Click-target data
↓↓↓

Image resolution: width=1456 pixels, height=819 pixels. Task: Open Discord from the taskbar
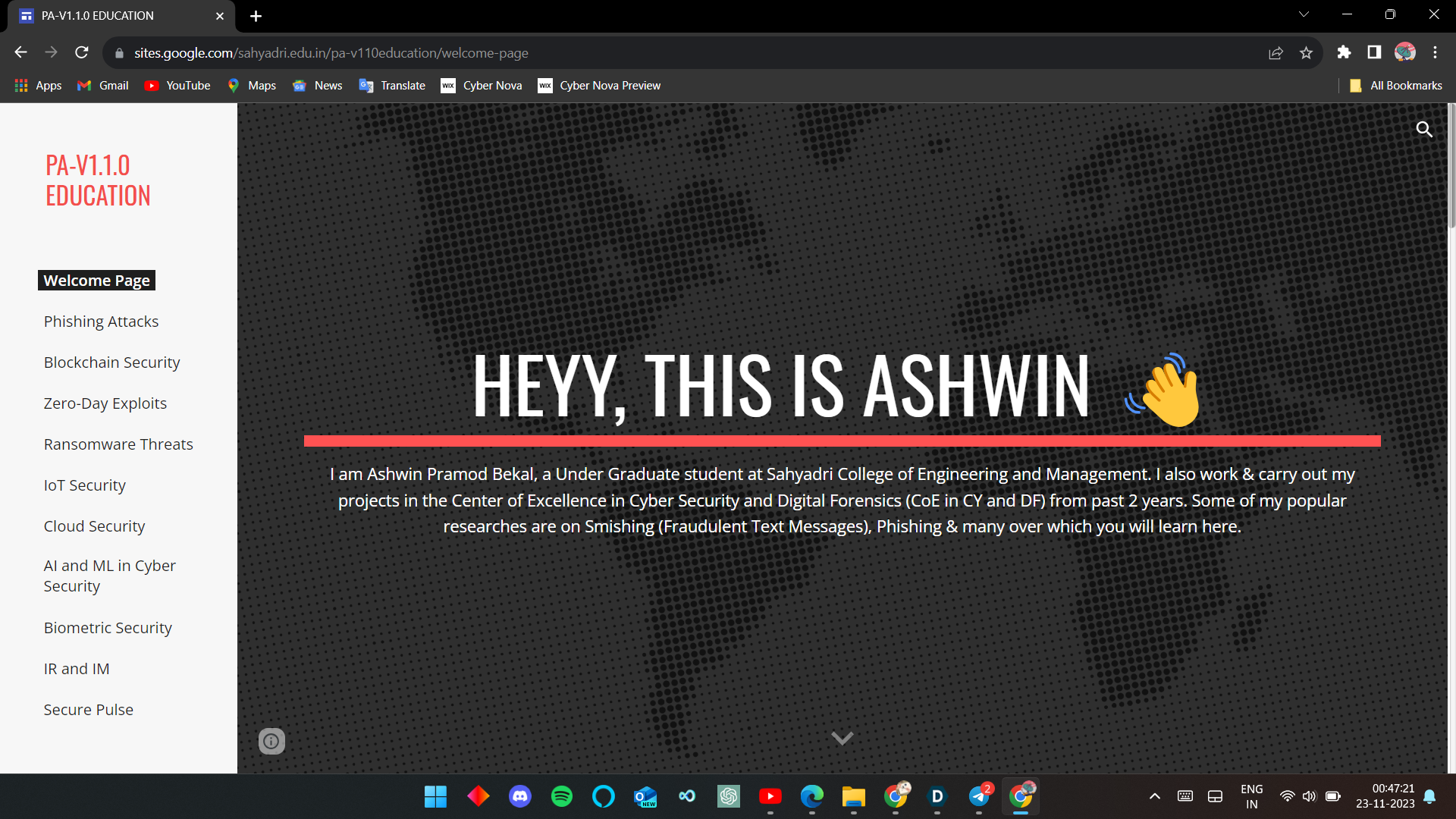tap(519, 796)
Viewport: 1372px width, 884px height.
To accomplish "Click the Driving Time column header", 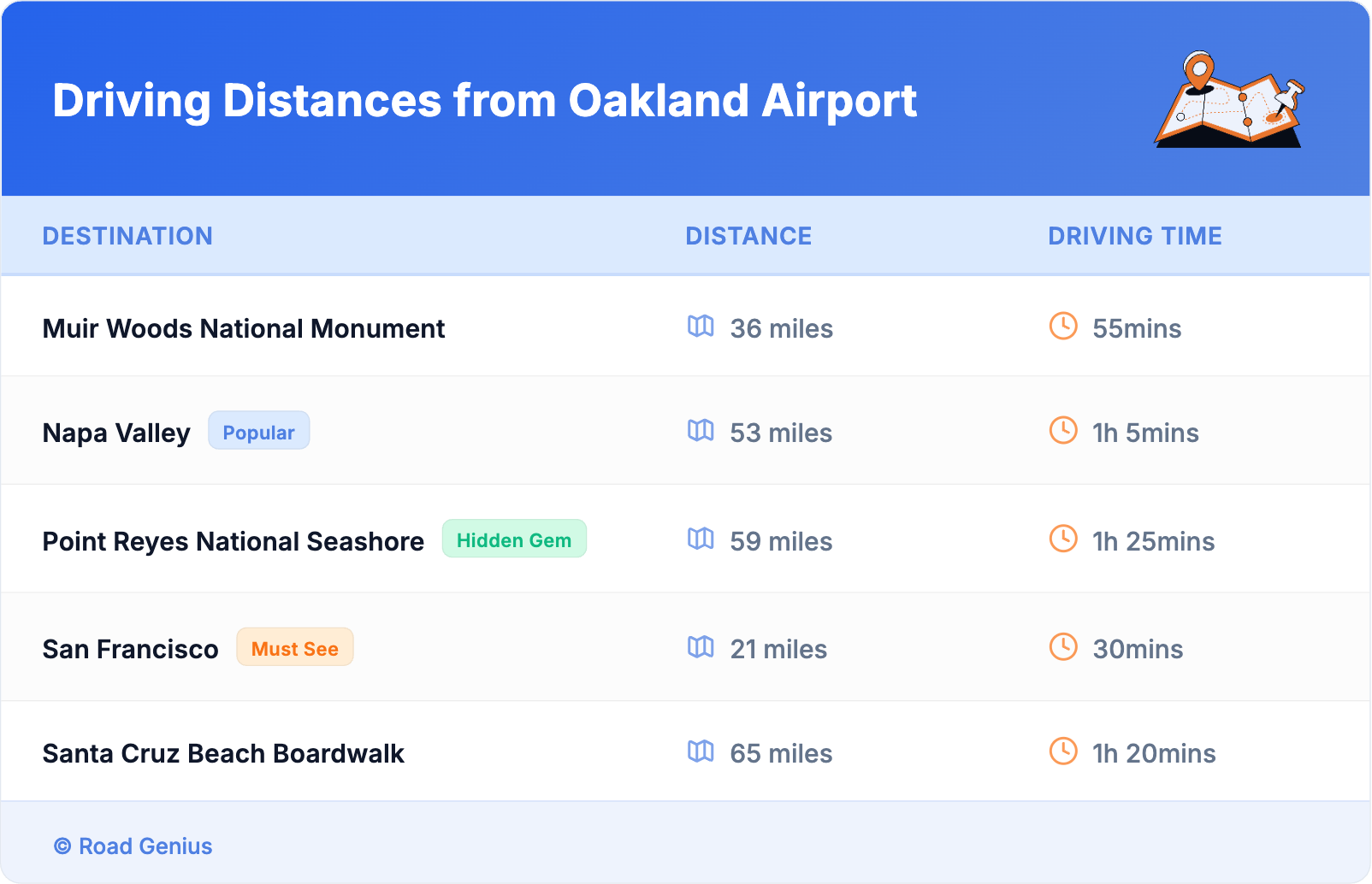I will [1135, 236].
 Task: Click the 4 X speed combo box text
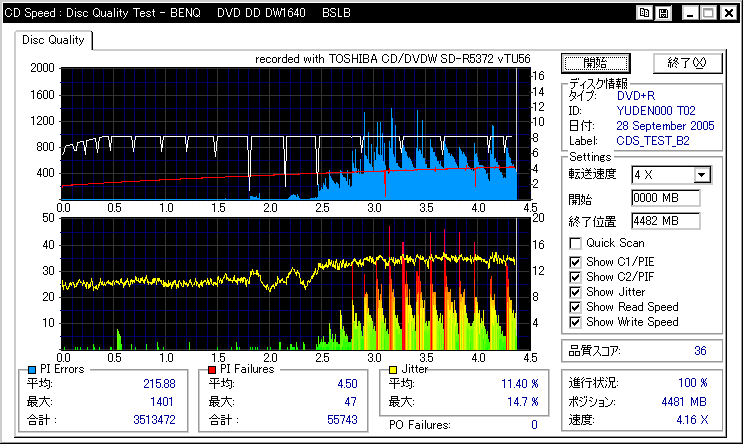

↑↑↑

Directive => Pick out every line in the entries above that contains the string "width".

Exercise solution =>
Image resolution: width=1456 pixels, height=819 pixels. Task: Open Discord from the taskbar
Viewport: 1372px width, 884px height.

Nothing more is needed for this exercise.